Work request:
Copy, from the data below, every line that has "will" in it.

Data under study below:

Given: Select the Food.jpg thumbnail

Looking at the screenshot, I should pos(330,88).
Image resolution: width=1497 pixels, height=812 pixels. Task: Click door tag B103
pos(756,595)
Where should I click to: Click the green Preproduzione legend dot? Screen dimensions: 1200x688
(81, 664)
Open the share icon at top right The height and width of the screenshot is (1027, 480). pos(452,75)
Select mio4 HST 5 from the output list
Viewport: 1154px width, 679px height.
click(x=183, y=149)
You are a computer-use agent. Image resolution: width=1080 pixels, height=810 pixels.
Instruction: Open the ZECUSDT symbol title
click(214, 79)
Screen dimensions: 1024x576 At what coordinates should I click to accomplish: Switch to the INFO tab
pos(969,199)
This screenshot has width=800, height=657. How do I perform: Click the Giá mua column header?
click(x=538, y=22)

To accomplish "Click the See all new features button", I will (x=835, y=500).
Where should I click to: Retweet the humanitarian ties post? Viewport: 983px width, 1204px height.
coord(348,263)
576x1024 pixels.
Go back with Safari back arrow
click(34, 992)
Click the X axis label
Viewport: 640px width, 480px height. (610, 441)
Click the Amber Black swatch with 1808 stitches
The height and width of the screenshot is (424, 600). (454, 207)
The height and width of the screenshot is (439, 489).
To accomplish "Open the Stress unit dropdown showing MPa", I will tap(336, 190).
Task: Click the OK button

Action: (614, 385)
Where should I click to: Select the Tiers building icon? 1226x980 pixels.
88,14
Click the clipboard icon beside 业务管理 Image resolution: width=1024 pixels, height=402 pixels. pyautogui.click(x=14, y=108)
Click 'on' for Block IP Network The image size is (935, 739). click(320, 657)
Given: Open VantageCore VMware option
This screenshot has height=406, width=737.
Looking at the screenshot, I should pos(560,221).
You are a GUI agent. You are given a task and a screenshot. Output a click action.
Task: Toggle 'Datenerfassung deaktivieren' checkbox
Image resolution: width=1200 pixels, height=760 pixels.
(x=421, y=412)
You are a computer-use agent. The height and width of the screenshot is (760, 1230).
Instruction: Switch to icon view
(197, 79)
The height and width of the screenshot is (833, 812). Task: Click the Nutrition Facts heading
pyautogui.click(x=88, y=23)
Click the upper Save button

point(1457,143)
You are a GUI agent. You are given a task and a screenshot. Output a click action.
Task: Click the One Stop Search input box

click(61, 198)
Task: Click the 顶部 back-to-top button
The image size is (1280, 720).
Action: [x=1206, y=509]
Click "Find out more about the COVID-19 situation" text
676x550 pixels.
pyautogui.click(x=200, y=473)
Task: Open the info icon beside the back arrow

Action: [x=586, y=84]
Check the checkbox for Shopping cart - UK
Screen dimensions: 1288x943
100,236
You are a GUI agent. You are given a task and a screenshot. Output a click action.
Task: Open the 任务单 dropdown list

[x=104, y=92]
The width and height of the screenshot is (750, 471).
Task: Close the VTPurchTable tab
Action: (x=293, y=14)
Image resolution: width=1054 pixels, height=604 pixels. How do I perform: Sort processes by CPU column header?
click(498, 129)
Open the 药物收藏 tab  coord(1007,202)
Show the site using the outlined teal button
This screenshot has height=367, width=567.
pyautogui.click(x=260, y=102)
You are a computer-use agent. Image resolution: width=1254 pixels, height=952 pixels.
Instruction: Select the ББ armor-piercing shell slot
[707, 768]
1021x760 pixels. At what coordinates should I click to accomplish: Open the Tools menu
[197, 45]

End of Data under study.

Answer area:
To accomplish "Click the See all new features button", I will (x=835, y=500).
To accomplish "Open the Stress unit dropdown showing MPa", I will tap(336, 190).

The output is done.